**** PROVIDED ENTRIES

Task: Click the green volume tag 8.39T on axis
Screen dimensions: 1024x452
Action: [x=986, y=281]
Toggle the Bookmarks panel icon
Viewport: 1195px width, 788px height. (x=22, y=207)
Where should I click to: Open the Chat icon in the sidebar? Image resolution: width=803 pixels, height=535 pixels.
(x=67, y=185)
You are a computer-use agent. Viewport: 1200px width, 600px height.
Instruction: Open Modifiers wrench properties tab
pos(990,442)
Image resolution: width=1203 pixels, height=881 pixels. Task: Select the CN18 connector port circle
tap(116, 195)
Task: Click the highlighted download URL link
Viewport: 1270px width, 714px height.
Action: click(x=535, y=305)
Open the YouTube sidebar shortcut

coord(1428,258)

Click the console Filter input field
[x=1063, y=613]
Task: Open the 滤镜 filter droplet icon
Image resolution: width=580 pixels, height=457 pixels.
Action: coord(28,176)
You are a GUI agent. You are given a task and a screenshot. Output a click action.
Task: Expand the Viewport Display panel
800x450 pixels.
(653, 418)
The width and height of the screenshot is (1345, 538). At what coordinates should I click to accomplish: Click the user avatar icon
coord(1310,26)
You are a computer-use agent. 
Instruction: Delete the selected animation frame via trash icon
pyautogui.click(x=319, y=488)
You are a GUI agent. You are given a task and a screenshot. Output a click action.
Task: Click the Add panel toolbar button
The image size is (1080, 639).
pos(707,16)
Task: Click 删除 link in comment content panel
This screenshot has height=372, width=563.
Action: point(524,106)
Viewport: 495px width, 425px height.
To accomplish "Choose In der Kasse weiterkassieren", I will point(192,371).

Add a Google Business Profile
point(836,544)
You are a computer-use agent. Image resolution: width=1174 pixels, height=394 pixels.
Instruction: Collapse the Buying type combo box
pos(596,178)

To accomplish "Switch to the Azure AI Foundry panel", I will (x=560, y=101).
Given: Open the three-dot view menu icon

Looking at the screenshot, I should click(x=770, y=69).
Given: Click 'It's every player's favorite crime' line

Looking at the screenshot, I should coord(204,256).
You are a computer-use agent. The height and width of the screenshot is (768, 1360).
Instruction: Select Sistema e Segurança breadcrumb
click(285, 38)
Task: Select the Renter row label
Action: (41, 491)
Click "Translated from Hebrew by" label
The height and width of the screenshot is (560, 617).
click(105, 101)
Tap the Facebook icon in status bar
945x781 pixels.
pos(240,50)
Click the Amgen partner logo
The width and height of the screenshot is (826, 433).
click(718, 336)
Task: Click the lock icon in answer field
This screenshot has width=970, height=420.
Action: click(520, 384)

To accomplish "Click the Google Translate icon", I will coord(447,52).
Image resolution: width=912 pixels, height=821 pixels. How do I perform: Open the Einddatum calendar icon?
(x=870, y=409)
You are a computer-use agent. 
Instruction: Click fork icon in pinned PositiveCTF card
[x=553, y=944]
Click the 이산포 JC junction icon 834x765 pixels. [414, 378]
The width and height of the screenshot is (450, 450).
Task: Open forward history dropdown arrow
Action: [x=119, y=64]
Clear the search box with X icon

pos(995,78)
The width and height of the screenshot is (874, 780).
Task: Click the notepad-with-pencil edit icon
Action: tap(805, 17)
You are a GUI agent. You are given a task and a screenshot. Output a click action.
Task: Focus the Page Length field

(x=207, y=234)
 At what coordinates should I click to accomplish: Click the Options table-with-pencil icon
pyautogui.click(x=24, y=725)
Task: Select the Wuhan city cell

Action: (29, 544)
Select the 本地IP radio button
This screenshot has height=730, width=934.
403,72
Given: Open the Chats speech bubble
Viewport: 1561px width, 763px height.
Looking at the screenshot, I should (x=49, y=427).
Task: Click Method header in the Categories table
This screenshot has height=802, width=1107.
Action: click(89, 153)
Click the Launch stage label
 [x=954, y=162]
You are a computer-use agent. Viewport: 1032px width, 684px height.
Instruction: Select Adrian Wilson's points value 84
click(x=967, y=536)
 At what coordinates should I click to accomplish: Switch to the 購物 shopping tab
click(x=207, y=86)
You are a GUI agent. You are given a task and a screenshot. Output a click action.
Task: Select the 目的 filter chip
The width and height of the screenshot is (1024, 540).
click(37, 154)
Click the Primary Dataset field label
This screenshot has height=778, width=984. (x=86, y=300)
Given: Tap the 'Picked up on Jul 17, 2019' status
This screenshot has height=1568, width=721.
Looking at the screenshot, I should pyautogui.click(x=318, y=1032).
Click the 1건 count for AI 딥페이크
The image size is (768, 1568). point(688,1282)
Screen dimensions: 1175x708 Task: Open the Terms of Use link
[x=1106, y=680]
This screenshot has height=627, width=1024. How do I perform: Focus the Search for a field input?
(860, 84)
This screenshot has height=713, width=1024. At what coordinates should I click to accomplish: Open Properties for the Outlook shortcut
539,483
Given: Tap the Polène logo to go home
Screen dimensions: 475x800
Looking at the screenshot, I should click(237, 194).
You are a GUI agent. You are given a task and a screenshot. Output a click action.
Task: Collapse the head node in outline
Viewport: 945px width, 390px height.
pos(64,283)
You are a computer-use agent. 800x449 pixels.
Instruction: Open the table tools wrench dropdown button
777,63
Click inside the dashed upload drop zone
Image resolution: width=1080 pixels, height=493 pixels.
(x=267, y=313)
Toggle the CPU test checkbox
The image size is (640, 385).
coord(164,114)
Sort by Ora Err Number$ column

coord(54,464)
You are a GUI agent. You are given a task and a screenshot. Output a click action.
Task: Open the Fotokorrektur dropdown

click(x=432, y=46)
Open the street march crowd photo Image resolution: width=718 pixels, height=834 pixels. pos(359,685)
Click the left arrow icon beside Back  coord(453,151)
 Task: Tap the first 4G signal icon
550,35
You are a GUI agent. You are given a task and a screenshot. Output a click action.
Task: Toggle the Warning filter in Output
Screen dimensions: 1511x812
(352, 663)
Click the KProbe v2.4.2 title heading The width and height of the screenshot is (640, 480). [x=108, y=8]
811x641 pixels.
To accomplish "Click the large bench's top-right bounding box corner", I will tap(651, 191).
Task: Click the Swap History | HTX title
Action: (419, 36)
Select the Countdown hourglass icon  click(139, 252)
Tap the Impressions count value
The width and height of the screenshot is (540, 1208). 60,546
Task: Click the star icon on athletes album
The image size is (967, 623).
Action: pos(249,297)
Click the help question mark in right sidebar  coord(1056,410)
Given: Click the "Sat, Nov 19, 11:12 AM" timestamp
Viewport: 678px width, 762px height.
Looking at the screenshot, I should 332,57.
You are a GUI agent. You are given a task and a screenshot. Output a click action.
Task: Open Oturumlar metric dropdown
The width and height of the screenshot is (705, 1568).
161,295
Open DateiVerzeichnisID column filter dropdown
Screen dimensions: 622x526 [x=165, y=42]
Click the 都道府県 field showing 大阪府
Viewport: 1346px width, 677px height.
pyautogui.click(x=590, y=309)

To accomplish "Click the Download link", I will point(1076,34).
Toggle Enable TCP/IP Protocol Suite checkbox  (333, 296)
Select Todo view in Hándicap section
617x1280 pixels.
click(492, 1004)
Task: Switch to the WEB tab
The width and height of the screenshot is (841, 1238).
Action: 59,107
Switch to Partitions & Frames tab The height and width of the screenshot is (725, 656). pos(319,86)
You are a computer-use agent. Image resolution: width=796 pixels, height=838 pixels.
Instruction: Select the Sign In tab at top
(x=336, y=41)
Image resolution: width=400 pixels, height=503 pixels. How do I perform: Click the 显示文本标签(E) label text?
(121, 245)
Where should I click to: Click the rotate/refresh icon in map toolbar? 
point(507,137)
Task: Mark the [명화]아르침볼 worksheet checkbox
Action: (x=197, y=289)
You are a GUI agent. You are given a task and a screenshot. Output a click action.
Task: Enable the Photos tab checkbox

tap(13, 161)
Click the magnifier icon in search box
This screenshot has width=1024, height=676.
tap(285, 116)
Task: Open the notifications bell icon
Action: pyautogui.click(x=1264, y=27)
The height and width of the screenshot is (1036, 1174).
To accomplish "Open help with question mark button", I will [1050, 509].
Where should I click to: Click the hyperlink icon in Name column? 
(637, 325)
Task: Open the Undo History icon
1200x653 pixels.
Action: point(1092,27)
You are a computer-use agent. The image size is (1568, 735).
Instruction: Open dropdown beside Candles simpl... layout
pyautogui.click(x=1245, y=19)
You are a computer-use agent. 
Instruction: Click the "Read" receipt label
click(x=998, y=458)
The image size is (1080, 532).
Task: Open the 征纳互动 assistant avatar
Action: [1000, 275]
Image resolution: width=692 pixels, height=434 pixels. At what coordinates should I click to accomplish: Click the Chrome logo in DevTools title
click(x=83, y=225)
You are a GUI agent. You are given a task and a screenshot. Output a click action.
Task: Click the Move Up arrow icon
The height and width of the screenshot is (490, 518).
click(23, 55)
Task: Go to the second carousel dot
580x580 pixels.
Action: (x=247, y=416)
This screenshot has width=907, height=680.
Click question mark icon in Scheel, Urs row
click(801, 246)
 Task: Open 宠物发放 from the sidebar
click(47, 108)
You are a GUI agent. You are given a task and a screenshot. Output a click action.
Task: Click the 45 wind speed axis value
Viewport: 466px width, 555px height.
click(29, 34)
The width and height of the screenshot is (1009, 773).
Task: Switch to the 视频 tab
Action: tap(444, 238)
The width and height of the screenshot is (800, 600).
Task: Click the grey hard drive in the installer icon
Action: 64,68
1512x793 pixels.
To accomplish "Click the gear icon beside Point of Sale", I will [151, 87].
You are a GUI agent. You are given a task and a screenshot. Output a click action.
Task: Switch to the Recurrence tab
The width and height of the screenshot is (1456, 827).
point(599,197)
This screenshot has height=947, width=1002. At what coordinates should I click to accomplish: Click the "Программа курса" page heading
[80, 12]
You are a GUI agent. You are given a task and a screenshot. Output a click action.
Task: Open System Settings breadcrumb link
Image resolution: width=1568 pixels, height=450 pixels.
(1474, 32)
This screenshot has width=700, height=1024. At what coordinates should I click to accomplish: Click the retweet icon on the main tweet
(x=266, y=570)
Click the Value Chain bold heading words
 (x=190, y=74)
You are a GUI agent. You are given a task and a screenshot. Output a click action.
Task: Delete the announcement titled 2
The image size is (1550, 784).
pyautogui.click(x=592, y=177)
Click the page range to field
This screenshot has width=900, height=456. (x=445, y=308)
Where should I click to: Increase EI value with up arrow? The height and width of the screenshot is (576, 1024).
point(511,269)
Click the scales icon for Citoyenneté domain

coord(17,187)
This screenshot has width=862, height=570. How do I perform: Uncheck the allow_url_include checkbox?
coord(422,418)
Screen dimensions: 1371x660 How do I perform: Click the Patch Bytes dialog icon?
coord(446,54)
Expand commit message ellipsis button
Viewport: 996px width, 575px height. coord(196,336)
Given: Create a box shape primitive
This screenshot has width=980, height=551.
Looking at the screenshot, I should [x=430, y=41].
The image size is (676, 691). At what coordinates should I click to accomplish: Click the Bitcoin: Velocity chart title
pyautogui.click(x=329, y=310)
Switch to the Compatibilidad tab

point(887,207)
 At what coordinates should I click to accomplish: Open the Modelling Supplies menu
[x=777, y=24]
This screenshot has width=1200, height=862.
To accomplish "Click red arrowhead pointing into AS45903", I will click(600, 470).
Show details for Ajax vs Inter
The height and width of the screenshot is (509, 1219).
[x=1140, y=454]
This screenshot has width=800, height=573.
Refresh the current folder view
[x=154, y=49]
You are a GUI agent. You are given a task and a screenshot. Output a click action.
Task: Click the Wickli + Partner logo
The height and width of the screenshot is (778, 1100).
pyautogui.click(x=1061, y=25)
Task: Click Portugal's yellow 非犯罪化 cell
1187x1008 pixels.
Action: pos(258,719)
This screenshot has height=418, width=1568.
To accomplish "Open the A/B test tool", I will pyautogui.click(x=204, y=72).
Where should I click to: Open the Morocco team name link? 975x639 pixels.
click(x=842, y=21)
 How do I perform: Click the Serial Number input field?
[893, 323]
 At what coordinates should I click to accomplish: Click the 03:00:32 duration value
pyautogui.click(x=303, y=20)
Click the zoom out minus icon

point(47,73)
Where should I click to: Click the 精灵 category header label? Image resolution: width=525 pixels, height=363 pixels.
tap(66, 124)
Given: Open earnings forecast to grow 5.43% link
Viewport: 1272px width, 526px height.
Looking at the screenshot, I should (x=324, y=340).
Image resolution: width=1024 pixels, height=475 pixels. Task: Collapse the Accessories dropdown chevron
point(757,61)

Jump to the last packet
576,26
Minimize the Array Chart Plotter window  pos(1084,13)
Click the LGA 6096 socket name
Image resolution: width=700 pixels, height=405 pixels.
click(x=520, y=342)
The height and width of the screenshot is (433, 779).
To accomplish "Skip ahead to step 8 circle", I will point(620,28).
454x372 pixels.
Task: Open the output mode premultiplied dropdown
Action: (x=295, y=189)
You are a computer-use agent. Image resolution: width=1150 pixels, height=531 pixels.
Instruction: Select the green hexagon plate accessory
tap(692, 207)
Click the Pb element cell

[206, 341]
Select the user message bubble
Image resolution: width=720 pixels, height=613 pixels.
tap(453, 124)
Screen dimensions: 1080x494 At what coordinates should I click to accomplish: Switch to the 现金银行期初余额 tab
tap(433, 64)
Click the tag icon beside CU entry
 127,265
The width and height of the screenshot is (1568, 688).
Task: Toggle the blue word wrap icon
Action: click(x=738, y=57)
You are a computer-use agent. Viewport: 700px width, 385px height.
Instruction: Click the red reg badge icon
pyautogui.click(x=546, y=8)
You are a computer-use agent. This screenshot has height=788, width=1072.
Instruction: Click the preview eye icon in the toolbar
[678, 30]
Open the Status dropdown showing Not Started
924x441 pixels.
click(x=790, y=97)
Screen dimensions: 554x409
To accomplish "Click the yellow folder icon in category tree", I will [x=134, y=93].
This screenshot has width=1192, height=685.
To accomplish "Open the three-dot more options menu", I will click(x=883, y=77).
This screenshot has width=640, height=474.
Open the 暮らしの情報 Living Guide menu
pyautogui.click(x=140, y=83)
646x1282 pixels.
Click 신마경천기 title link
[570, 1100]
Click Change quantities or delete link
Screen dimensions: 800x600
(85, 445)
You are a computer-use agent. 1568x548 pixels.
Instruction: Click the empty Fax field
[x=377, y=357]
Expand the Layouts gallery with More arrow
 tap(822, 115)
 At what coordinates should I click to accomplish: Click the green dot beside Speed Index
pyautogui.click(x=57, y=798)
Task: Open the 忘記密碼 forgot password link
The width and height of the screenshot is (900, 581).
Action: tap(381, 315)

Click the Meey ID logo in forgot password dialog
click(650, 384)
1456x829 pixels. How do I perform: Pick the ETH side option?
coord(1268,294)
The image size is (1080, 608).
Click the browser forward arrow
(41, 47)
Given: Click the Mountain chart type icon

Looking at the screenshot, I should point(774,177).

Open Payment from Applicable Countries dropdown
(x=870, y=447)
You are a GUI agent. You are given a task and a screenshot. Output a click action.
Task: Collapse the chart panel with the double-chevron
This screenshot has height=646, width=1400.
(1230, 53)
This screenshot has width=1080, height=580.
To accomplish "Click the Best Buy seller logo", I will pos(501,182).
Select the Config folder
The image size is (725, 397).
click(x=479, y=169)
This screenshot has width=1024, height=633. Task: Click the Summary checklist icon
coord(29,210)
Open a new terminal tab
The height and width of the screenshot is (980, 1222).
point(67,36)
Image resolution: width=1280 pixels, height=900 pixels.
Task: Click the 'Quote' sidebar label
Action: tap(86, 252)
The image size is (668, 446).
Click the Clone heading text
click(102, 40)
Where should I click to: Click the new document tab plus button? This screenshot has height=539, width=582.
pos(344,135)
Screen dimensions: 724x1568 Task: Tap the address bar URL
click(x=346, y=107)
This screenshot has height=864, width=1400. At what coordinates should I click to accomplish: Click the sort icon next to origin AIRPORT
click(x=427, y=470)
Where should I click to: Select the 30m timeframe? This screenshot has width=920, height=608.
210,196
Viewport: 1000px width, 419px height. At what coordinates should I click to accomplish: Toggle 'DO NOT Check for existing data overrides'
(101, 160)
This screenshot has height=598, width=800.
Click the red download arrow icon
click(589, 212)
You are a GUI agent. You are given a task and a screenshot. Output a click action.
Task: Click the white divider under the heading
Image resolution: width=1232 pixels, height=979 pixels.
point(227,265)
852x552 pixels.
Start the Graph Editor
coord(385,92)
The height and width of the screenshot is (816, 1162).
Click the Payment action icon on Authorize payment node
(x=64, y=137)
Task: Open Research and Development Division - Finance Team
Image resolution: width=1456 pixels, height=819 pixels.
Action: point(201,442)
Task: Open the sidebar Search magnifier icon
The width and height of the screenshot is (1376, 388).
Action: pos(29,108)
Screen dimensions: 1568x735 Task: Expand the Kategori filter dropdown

********

Could you copy every line in the records that holds "axis"?

## [RESPONSE]
Task: Click the green volume tag 8.39T on axis
Task: Click the 45 wind speed axis value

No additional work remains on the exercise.